Funding is in many areas declining, and donors are expecting more value-for-money. It's a results-focused environment, and every development dollar has to count.
So, How Do We Identify Projects That Donors Will Support?
And, of course, what we do has to matter, to make a difference - and create a positive, measurable change for the communities we serve.
Now your donors will have a checklist when evaluating any proposal, and those will vary from organisation to organisation. But there are always three broad things to consider when identifying a project - value, capacity and support.
What do we mean by value?
What we are saying is that it has to be something decision makers consider to be important.
It means that solving this problem is going to bring significant value to the country, region or project area. The problem you have identified has to be, in today's development context, aligned with either a global, regional or national priority.

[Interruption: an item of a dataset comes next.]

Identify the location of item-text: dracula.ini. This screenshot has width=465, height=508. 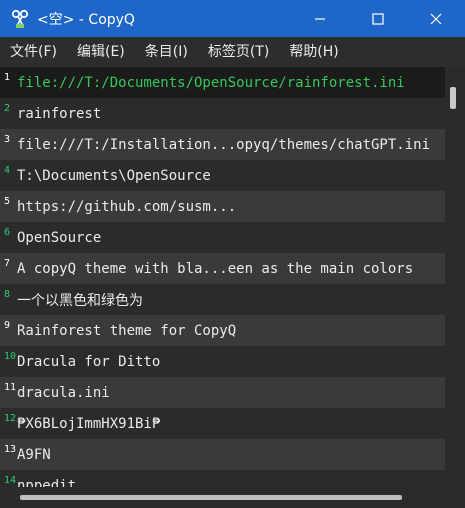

This means that addressing the issue will contribute towards the country achieving a development milestone - for example something in the national development plan - or a Sustainable Development Goal, such as poverty eradication, improved food security or inclusive education. This is where the impact of your project aligns with the shared objectives of other development organisations.
So, if your planned intervention isn't aligned with the shared goals of other development actors such as donors and governments, , you may want to take a step back and see if there is actually a credible link between the project's outcome and those shared goals at country and global level.
Some donors will work closely with their partners to build their capacity to deliver results. But if you are approaching a new donor for support, they still have to be convinced you can 'walk the walk'.
Does your team have the capacity and skills to address the issue? Can you mobilise quickly? Can you do it better than others? In short, is this something you are good at?
Perhaps your organisation has some unique attributes. What is it that sets you apart? Perhaps you have skills in working in emergency situations, mobilising communities or working in conflict areas.
What sort of reputation do you have that makes your team the right one for addressing this issue?
Are you perceived as neutral (great if working in conflict areas), or have some other kind of unique reputation. When you think of MSF, Amnesty International, Save the Children, UNHCR or the Red Cross - what comes to mind?
Let's look at support. Let's start internally - is the issue / project in line with your own mandate, the reason your organisation exists? That's internal support.
And what about relations with Government - can you count on their support and the support of other organisations? What about other decision-makers and those with power and resources? You may have the best project plan ever, but donors want to see those plans coordinated with the plans of others. (Think football: a team full of centre forwards isn't going to work.)
So if your project ticks all the boxes and you are taking it to the right donors, congratulations! You've got yourself a strategic priority.
But what if you are missing something? If support is absent, work on creating that - network, research, explore, and see how you can coordinate your efforts with others and build that support.
If you have support and the project offers value but your skills / capacity aren't up to it, don't give up too quickly. Partners can provide the capacity we may lack, and we can build our own. After all, the organisations that have been thriving a long time have changed over time - their purpose, relevance and capacity. For example, Save the Children was started by two sisters in 1919 to provide food aid to children in Germany and Austria-Hungary after World War I. Austria-Hungary doesn't exist anymore - but Save the Children does.
And what if you do have support and capacity, but the project doesn't offer any value? If the problem it addresses doesn't match national development goals or is seen as unimportant by donors?
Then you may want to identify a project that actually aligns with what donors actually want - and one that delivers development results.